Cette capacité à demander tout et n’importe quoi vient de la rédaction des 145, 809 et 812 du Code en question. Le premier par exemple, est rédigé en des termes très flous : « s'il existe un motif légitime de conserver ou d'établir avant tout procès la preuve de faits dont pourrait dépendre la solution d'un litige, les mesures d'instruction légalement admissibles peuvent être ordonnées à la demande de tout intéressé, sur requête ou en référé. »
Transmission de données très personnelles
Ainsi, constate encore le député de Haute-Savoie, « des demandes formulées dans des termes trop génériques peuvent aboutir à la transmission de données concernant des tiers aux litiges, entraînant une atteinte disproportionnée aux libertés publiques ». Lionel Tardy avait ainsi questionné la ministre de la Justice en janvier dernier sur le nécessaire encadrement de ce mécanisme ouvert à tous les vents. Christian Taubira vient de lui répondre en confirmant deux points fondamentaux.
D’une part, dans la mise en œuvre de l’article 145 du code de procédure civile, le juge doit dans tous les cas tenir compte du « respect de la vie privée de l'utilisateur des services de communications électroniques ou de tiers ». D’autre part, le tiers destinataire peut s’opposer à ces mesures en avançant un « empêchement légitime » face à la gourmandise des mesures d'instruction ordonnées par un juge, sur des données qui n’ont pas à être demandées par ces voies, ou hors cadre. Dans la pratique, une ordonnance fondée sur le 145 CPC n'est rien d'autre qu'un document rédigé par l'avocat de la partie à l'origine de la demande. Après examen, le juge se contente alors d'apposer sa signature pour lui donner une force exécutoire.

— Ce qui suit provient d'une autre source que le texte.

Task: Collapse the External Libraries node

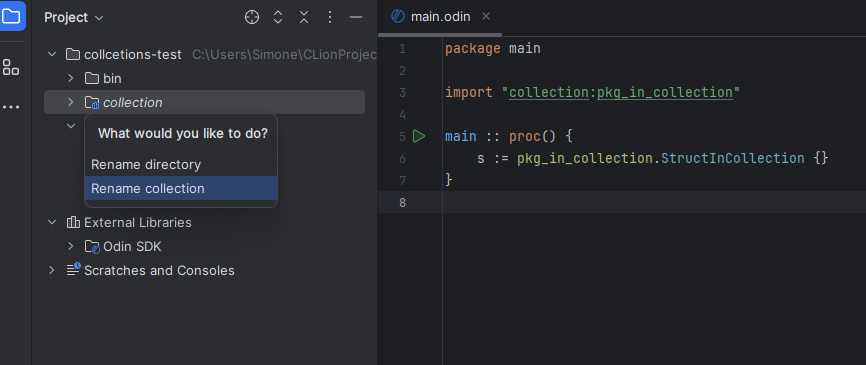Action: pos(52,223)
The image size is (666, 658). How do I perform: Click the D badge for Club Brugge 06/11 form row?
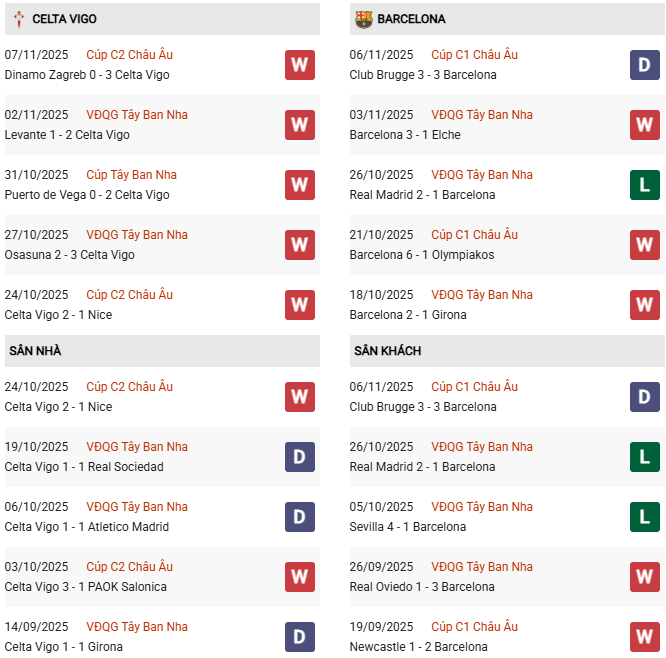645,65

« Au vu de l'ensemble de ces dispositions, qui assurent un équilibre satisfaisant entre les intérêts en présence, tempère la ministre, il n'apparaît pas nécessaire d'apporter en l'état de modification au droit existant étant par ailleurs rappelé que le principe constitutionnel de l'indépendance de la justice interdit la délivrance d'instructions à l'autorité judiciaire, qui apprécie, dans chaque affaire, la proportionnalité des mesures ordonnées compte tenu des droits en présence ». Cependant, cette réponse parlementaire donne de bonnes pistes pour les FAI face à des demandes un peu trop ambitieuses sur le fondement de ces articles.